Tight labor market, inflation to hike pay raise further in 2023 


Salary budgets for employees are projected to increase in 2023, mainly influenced by a continuation of the tight labor market and rising inflation concerns in Asia Pacific (APAC), including the Philippines, according to a report.

Leading global advisory, broking and solutions company WTW’s (NASDAQ: WTW) Salary Budget Planning Report found that companies in the Philippines are budgeting an overall average median increase of 5.7 percent for 2023, compared with the actual 5.5 percent increase in 2022.

“This is the highest salary increase budgeted since the pandemic,” the report noted.

The survey results show that 52.5 percent of employers in the Philippines have budgeted for higher salary increases in 2022 compared to last year.

When asked whether they have changed their 2022 salary increases from their original projections, only 32.5 percent have made further adjustment from what they have initially planned for while the 51 percent have maintained the pay budgets they set at the start of 2022.

The study that 59 percent of respondents attributed the higher pay rate to concerns over a tighter labor market (59%); cost management such as inflation rising cost of supplies (58%); and employee expectations for higher increases driven by inflation (44%).

The report also noted that dynamic talent and compensation market trends are reflecting dynamic business environment in the Philippines.

“Compounding economic conditions and new ways of working are leading organizations to continually reassess their salary budgets to remain competitive,” said Patrick Marquina, Work & Rewards Leader, Philippines, WTW.

“Although higher salary increases are expected, various industries are showing different developing rhythms. With such a dynamic environment, it’s imperative for organizations not only to have a clear compensation strategy but also a keen understanding and appreciation of the factors that influence compensation growth.”

Despite concerns on inflation and rising cost, 65 percent of companies are not looking into making more frequent salary increase adjustments with only 35 percent having already increased or planning to increase how often they raise salaries. Among those respondents, the vast majority (98%) have or will adjust salaries twice per year.

In lieu of salary rate as main tool to attract and retain talent, the study showed that some companies are taking non-monetary actions as fewer respondents expect high attrition and retention difficulties to continue plaguing the labor market next year.

Eighty-six percent are experiencing difficulties attracting talent this year, but only 38 percent expect difficulty in 2023. Similarly, 84 percent of companies reported difficulty retaining employees this year, but that number is expected to drop to just 49 percent next year.

Information Technology skills are most sought after by companies. In the Philippines, 64 percent of the organizations are looking to recruit digital talent in the next 12 months. Yet these professions are some of the most difficult to attract and retain, as three-quarters of companies experienced problems in attracting (74%) and retaining (66%) them.

In response to these issues, many organizations have taken or plan to take non-monetary actions to attract talent. For example, 65 percent of respondents have increased workplace flexibility, and 20 percent are planning or considering doing so in the next couple of years. More than half of the respondents (58%) have placed a broader emphasis on diversity, equity and inclusion (DEI), and 24 percent are planning or considering doing so in the next few years. Additionally, 45 percent of companies continue to enhance recruitment offers with sign-on bonuses and incentive awards, while 22 percent are planning or considering doing so in the next few years.

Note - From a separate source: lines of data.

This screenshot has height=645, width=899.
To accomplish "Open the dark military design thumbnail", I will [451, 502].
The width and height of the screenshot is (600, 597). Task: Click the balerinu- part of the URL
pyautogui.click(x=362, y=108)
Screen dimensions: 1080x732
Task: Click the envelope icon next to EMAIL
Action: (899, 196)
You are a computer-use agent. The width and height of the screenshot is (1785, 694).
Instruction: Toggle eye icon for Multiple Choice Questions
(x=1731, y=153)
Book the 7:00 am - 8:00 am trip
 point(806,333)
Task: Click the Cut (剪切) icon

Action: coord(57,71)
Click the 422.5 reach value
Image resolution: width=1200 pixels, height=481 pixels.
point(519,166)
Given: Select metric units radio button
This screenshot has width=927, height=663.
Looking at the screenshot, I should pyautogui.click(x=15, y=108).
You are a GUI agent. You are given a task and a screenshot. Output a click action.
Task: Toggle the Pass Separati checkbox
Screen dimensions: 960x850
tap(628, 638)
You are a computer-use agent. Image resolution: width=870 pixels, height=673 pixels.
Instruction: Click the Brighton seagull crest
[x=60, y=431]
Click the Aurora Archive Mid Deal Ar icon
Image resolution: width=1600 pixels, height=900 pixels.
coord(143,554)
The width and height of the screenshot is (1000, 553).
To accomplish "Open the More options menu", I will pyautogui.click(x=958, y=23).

In the Philippines, 59 percent of companies have broadened their emphasis on DEI to retain more talent, and 25 percent are planning or considering doing so. In addition, a little more than half (52%) have increased the flexibility for remote work, and 26 percent are planning or considering doing so in the future. Almost 40 percent have changed their compensation programs (e.g., base salary and short- and long-term incentive plans), and another 35 percent are planning or considering to. Thirty-six percent (36%) have already made changes to improve their employees’ experience while 45 percent are planning or considering doing so.

“With significant risks in the global economy, continued high inflation and employers grappling with talent supply challenges, organizations need to get more creative to address attraction and retention challenges,” added Patrick. “The workforce is composed of a diverse employee population, each with their own unique dynamics. Employers are challenged to meet their preferences and needs while delivering on a superior employee experience for all.”

The Salary Budget Planning Report is compiled by WTW’s Reward Data Intelligence practice. The survey was conducted in April and May 2022. Approximately 22,570 sets of responses were received from companies across 168 countries worldwide. In Asia Pacific, 6,945 organizations from 14 markets responded. A total of 385 companies participated in the Philippines across different industries.